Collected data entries
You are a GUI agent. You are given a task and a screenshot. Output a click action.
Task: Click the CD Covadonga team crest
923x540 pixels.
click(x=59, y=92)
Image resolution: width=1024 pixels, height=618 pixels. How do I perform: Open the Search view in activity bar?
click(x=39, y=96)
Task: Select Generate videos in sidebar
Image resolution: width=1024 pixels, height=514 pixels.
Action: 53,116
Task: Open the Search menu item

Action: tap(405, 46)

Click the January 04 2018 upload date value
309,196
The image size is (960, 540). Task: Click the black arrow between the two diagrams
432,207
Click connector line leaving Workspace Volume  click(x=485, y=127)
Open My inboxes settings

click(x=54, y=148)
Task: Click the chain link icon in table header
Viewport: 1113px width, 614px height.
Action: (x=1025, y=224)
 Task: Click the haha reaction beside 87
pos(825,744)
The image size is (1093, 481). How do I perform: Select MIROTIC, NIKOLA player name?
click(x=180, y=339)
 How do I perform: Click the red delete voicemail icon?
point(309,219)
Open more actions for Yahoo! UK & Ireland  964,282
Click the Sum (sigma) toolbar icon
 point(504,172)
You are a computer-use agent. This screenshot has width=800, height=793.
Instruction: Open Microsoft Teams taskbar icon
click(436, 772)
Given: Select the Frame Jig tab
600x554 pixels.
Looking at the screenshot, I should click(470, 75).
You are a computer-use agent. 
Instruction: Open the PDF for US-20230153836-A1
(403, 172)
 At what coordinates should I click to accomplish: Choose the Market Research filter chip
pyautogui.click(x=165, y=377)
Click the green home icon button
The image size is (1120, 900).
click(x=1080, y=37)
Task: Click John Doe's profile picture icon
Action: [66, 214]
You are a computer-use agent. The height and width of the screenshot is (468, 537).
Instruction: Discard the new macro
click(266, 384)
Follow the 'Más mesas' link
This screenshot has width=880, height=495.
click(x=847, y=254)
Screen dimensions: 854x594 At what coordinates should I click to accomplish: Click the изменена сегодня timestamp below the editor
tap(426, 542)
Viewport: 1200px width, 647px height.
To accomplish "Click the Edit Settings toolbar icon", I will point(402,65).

== What the task asks ==
Check each line of the records for the string "computer" and copy those that have it.

== Solution to the exercise ==
You are a computer-use agent. This screenshot has width=800, height=793.
You are a computer-use agent. 
You are a computer-use agent. The height and width of the screenshot is (468, 537).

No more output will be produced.